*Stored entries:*
◇ ◇ ◇ ◇ ◇
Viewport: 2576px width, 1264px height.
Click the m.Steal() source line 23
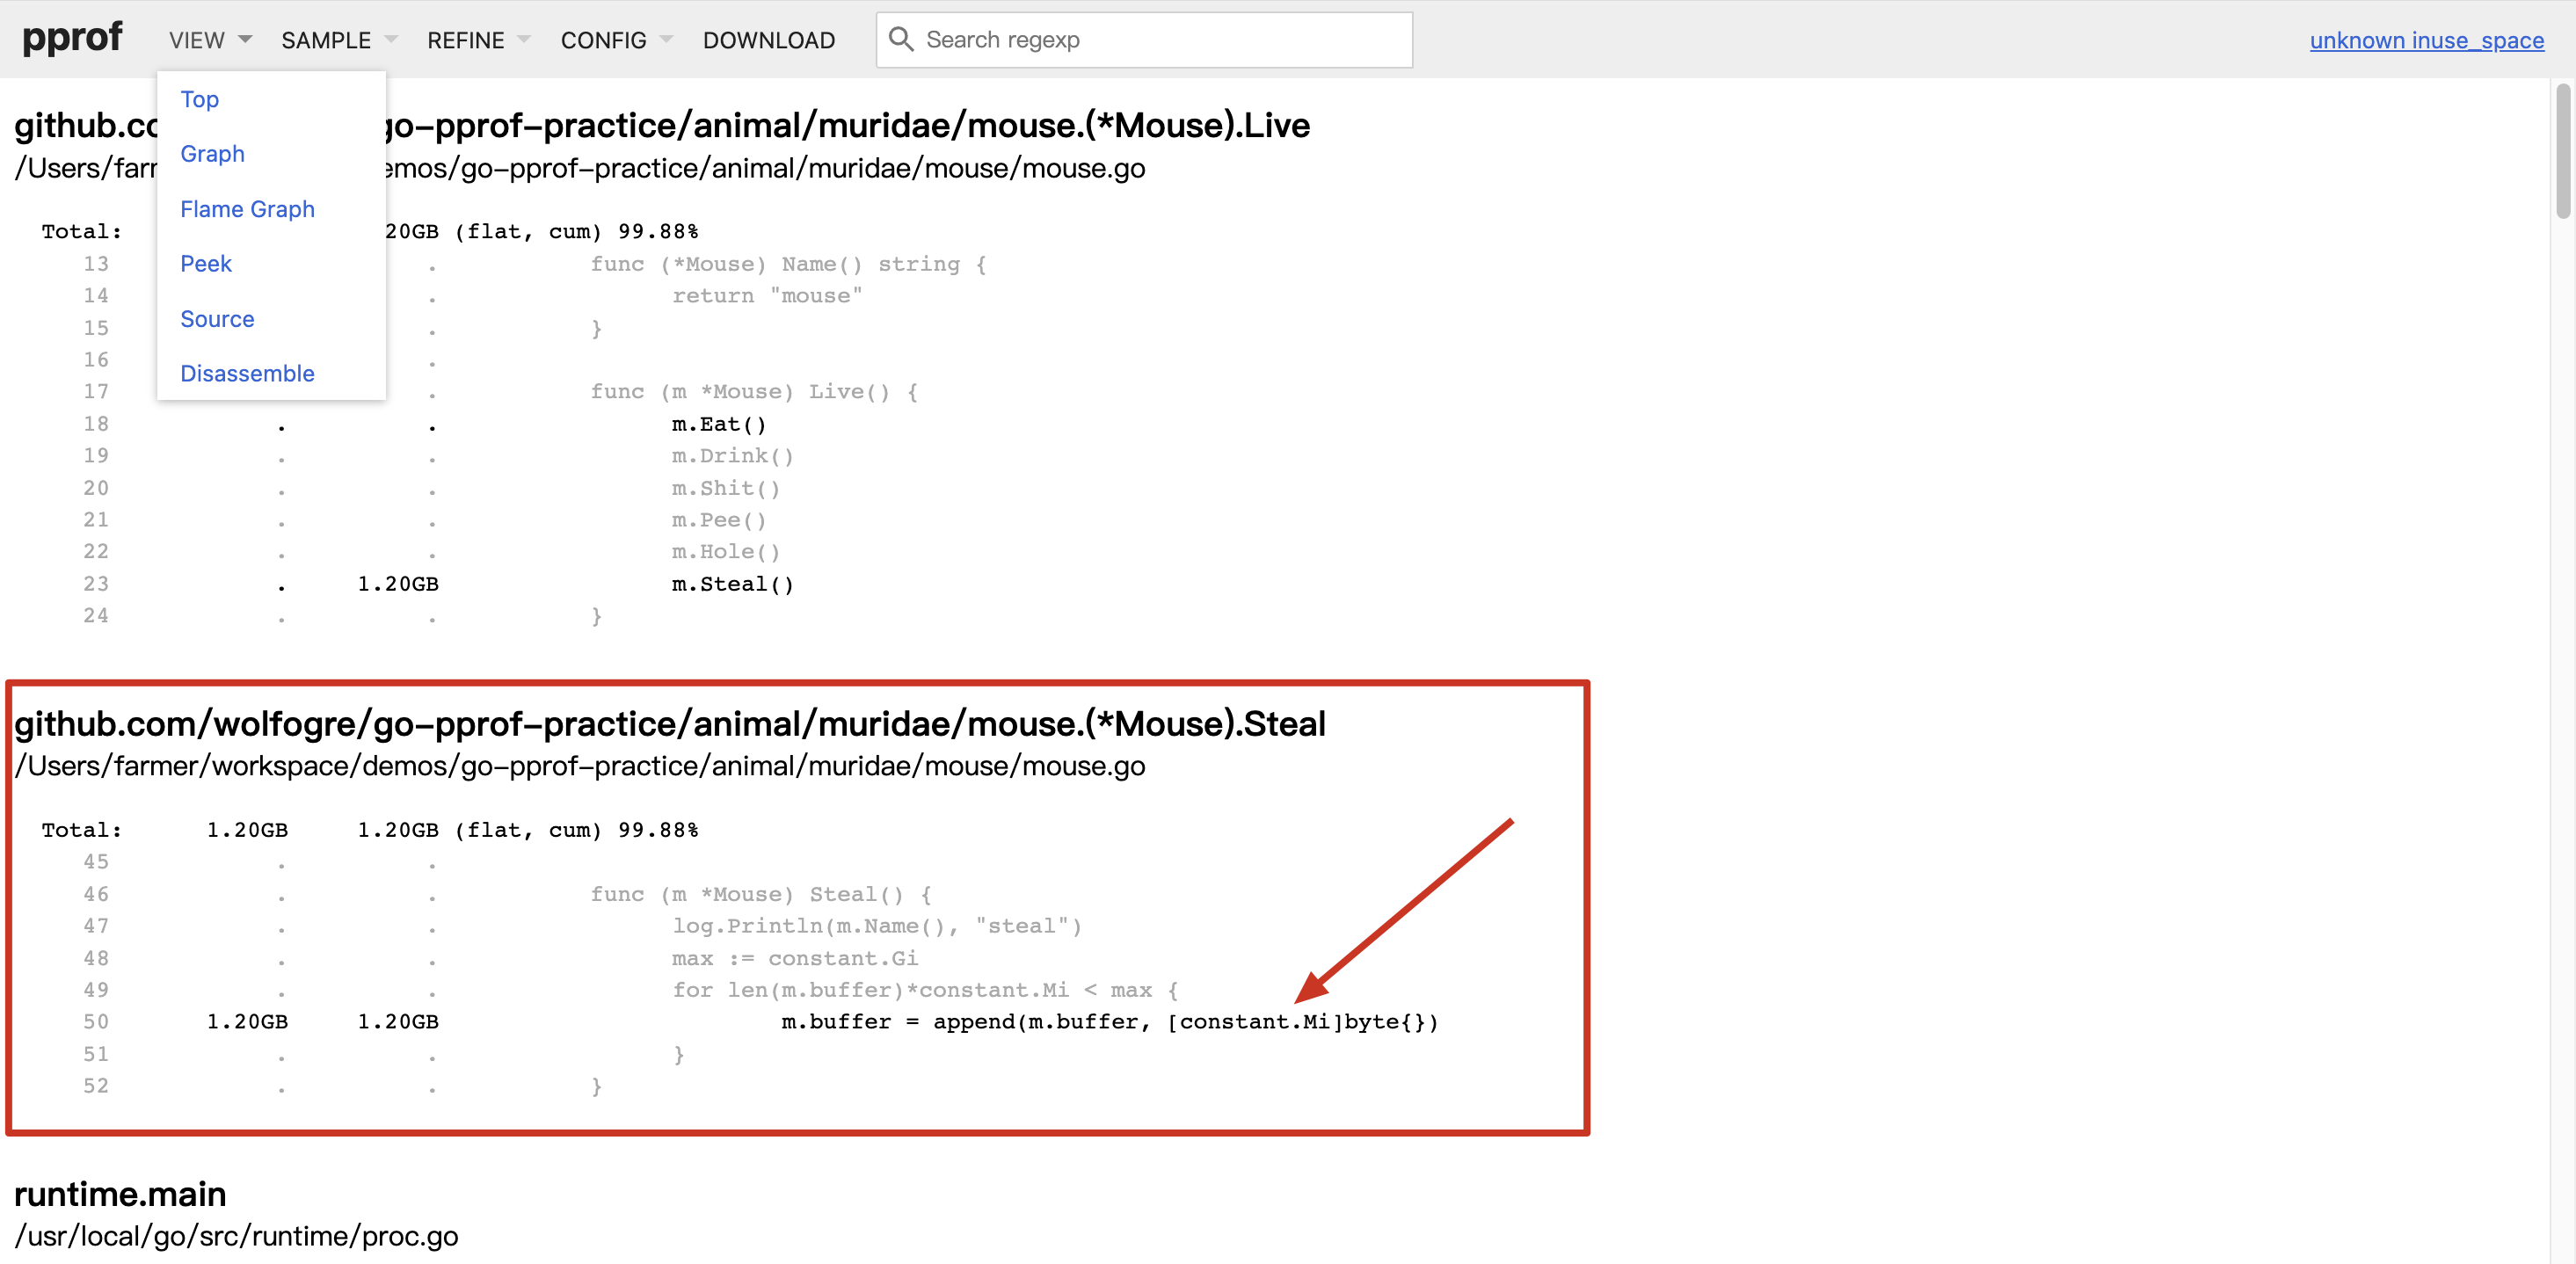pyautogui.click(x=732, y=584)
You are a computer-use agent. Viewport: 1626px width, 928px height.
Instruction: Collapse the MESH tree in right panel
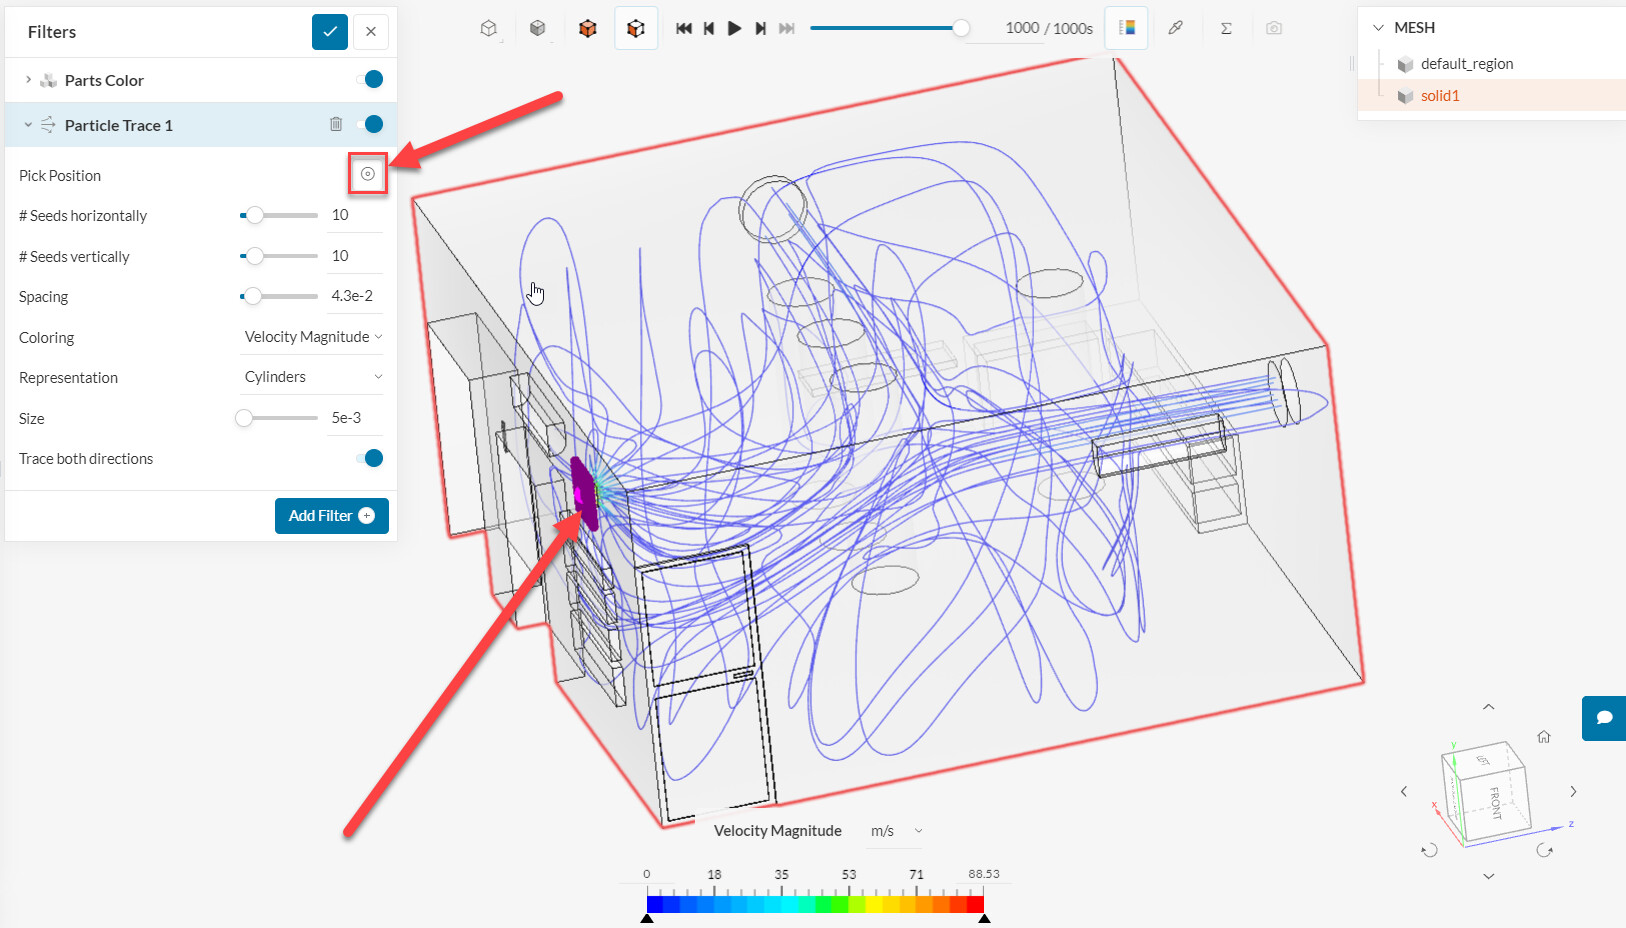[1381, 27]
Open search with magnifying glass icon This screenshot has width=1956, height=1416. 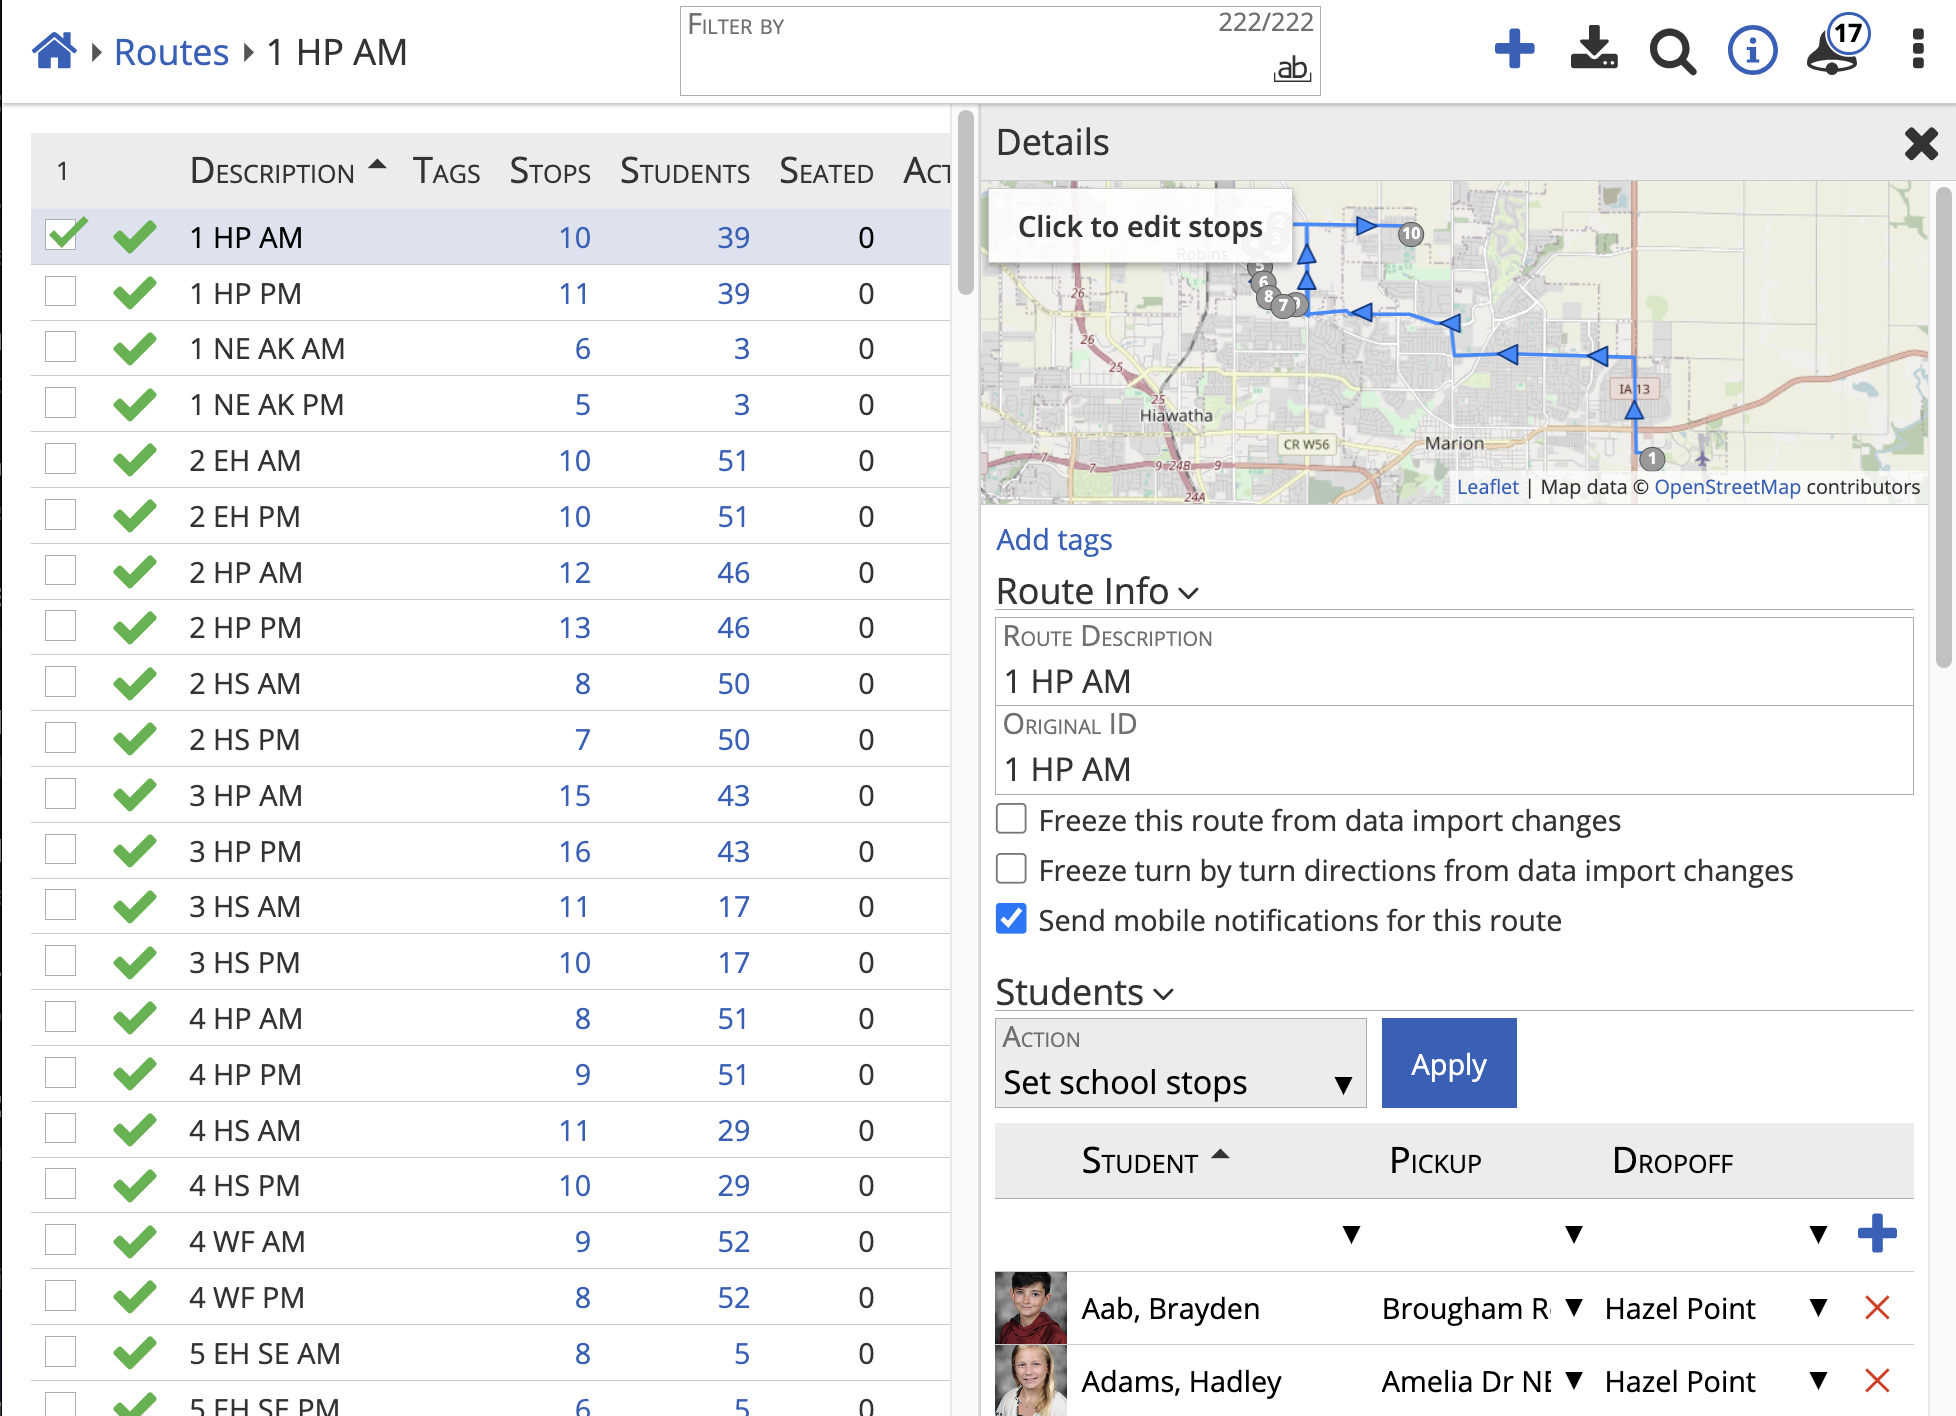1672,51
◇ ◇ ◇ ◇ ◇
*ACTIVITY:* Pull every line containing "Viewport" out of the data above.

*ANSWER SPACE:*
Viewport: 2576px width, 1264px height.
You are a computer-use agent. Viewport: 1626px width, 928px height.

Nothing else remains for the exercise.